Please reproduce, word for word, the part of the listing below that begins at the line containing "Focus the keyword search input field" and ends after the line containing "click(x=281, y=173)", leaving the pictures out.

_DATA FOR THIS EXERCISE_
## Begin

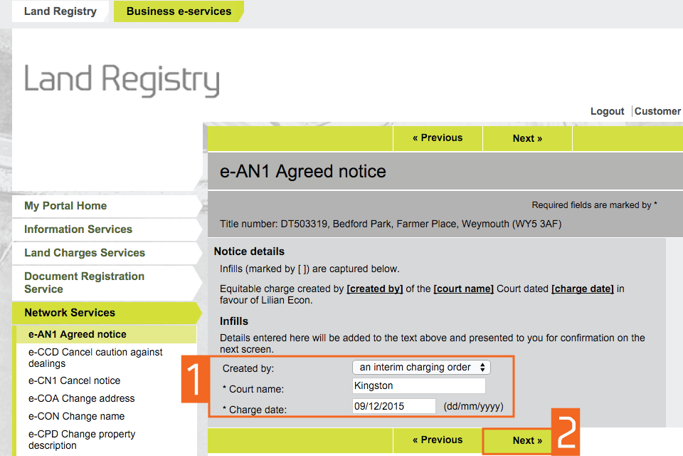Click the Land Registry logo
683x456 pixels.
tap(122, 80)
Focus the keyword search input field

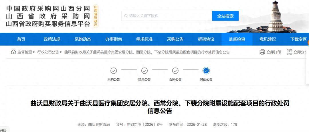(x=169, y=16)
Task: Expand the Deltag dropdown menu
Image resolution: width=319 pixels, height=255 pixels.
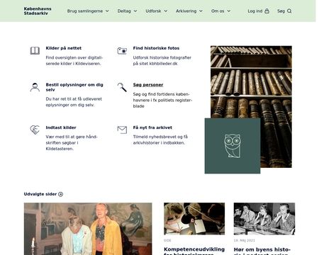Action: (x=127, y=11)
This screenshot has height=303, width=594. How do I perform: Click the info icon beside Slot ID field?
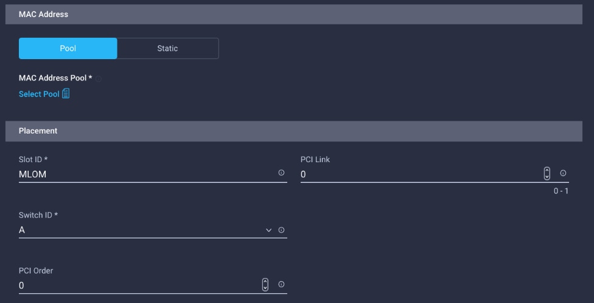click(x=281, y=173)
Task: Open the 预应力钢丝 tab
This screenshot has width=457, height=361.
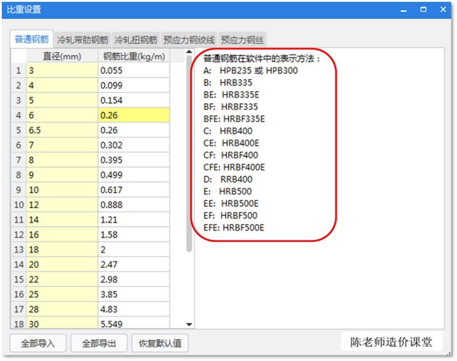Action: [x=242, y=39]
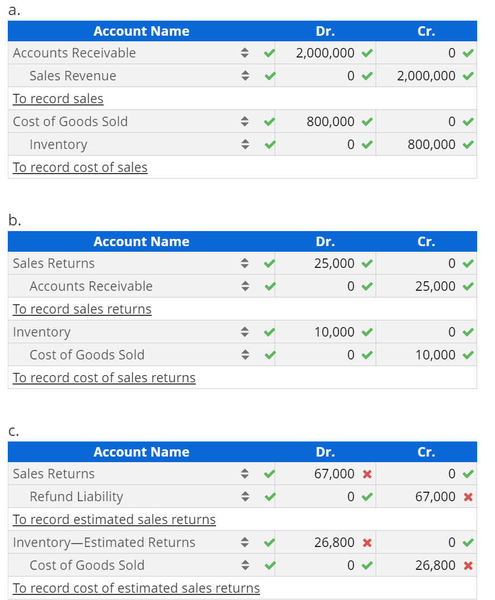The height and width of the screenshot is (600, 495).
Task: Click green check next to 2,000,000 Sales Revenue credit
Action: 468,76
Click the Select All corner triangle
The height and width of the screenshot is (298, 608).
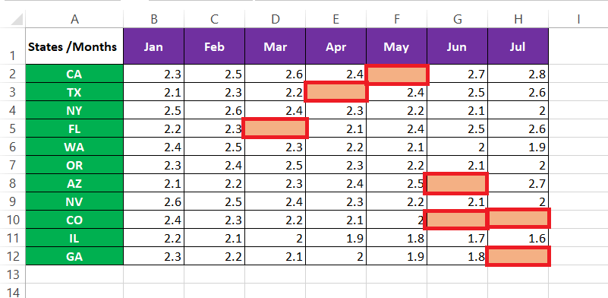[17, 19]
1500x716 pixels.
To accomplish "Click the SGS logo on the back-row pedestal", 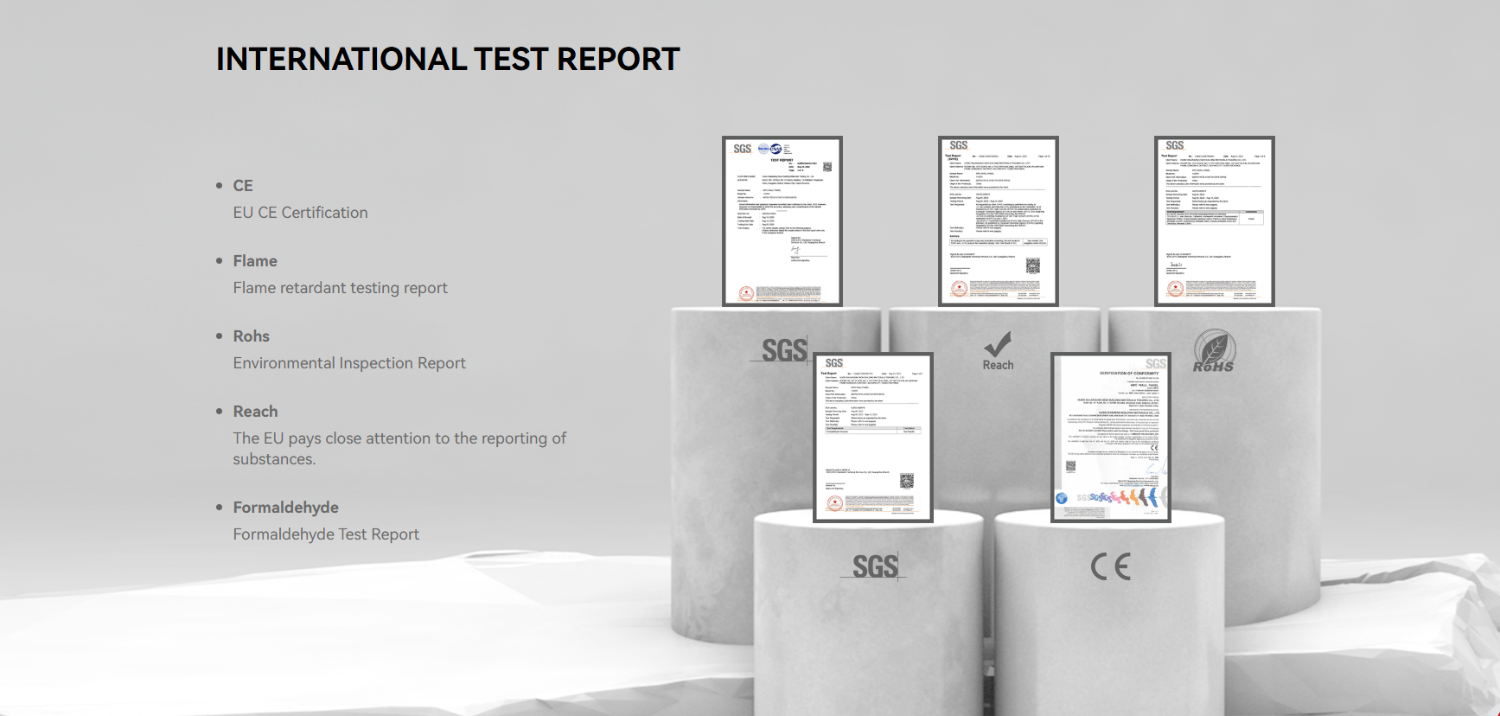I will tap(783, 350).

## End

_THE RESPONSE_
Focus the keyword search input field

(x=169, y=16)
Task: Expand the Deltag dropdown menu
Image resolution: width=319 pixels, height=255 pixels.
Action: (x=127, y=11)
This screenshot has height=303, width=594. How do I perform: Click the info icon beside Slot ID field?
click(x=281, y=173)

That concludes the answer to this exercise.